As part of the Canada-United States-Mexico Agreement, Canada agreed to amend the Copyright Act, by the end of 2022, to extend the general term of copyright protection from 50 to 70 years after the life of the author. The general term of copyright protection applies to a wide variety of works, including books, films, music, photographs and computer programs. Division 16 in Part 5 will enable Canada to fulfill its obligations before the deadline, to be on equal footing with its trade partners and to create new export opportunities for Canada’s creative industry and Canadian content.

Some 80 countries, including some of Canada’s main trading partners, such as the United States, Mexico, the European Union, the United Kingdom, Australia, Japan and South Korea, have adopted the general term of protection for 70 years or more after the life of the author. Extending the term of protection will ensure that Canadian copyright holders enjoy protection for the same period of time in those countries.

Next is a fair and robust tax system. By enacting the proposed select luxury items tax act, Bill C-19 would also strengthen Canada’s tax system. Those who can afford to buy expensive cars, planes and boats can also afford to pay a bit more. To that end, through Bill C-19, the government would introduce a tax on the sale of new luxury cars and aircraft with retail sales prices of over $100,000 and on new boats over $250,000. Luxury items of that kind are entirely out of reach for most Canadians.

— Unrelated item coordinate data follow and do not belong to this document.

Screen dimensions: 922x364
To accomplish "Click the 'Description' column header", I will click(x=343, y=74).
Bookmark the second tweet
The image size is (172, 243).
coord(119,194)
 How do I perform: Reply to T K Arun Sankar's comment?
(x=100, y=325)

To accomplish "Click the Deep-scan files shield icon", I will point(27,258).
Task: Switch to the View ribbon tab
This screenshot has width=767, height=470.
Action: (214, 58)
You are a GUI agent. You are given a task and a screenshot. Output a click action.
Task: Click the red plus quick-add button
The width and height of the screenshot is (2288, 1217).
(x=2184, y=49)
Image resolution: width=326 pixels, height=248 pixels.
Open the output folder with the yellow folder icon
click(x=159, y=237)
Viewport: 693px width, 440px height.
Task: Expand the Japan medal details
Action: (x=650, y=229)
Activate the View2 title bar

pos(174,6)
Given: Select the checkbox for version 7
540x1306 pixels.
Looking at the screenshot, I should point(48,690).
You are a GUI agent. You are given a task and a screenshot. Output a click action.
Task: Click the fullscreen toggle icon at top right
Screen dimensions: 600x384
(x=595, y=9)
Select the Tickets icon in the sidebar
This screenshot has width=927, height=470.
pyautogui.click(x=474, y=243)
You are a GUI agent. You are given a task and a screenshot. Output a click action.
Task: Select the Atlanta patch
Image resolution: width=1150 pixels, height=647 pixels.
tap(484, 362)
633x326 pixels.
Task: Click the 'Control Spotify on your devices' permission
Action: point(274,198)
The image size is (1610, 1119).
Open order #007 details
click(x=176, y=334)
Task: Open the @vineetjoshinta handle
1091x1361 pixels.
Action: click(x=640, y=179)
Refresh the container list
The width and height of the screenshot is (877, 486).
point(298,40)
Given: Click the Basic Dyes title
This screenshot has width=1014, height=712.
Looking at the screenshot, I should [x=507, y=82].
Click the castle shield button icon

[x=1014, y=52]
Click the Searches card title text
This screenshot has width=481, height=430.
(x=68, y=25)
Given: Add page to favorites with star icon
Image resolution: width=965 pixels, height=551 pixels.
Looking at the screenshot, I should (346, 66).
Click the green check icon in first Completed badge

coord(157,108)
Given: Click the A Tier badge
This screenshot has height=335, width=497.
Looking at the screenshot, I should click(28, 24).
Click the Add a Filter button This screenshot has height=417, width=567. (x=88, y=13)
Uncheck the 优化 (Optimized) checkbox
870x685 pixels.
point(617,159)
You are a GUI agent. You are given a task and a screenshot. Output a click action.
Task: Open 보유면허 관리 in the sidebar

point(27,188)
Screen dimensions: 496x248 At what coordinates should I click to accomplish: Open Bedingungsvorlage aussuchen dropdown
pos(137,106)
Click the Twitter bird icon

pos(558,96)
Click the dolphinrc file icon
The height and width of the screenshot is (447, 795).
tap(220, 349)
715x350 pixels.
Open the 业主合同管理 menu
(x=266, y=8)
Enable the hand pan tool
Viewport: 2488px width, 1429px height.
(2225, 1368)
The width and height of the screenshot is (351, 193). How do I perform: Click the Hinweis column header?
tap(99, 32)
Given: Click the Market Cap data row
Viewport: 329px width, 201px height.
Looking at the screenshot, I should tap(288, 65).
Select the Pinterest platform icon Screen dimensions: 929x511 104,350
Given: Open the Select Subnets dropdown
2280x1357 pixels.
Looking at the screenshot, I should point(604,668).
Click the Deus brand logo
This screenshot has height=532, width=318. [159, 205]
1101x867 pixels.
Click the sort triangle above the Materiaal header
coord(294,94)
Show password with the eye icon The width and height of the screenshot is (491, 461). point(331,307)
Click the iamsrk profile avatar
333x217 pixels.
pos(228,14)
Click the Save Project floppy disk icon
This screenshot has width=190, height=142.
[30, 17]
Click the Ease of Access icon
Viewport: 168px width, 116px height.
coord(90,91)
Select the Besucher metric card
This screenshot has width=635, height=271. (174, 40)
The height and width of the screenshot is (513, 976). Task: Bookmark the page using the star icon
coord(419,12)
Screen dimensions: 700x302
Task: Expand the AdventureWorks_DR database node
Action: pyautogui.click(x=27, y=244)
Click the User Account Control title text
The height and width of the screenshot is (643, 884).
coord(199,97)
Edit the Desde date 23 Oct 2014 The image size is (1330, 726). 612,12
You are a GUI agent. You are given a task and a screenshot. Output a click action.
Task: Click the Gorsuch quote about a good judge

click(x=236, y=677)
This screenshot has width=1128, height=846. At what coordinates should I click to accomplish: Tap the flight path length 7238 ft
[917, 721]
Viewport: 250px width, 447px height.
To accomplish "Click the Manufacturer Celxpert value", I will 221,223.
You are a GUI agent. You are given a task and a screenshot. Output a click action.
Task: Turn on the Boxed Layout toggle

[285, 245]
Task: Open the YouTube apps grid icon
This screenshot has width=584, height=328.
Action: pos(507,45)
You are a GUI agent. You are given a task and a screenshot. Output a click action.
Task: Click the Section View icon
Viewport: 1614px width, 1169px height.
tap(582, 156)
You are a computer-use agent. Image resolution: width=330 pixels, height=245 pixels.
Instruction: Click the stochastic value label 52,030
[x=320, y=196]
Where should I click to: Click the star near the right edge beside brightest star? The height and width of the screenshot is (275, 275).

The act includes modern elements of administration and enforcement aligned with those found in other taxation statutes. The tax would be calculated at the lesser of 20% of the value above this price threshold or 10% of the full value of the luxury vehicle, aircraft or vessel, with a coming into force date of September 1, 2022. It is important to note that the majority of the demand for these million-dollar yachts or private planes is not in Canada. Rather, 80% of what is produced in Canada is exported and so is not covered by the luxury tax. Therefore, manufacturers are not expected to feel a major impact. Regarding luxury vehicles, the majority are not manufactured in Canada, so there will be little impact on jobs.

To respond to concerns expressed by stakeholders regarding the potential impact of the tax on the aircraft industry, the other place adopted an amendment to Bill C-19 granting the government the flexibility with respect to the coming into force of the aircraft provision. This flexibility will allow the government to consult further and potentially improve what is currently proposed.

The Hon. the Speaker [ + ]

Senator Moncion, I am sorry to have to interrupt you. You may use your remaining time when debate resumes.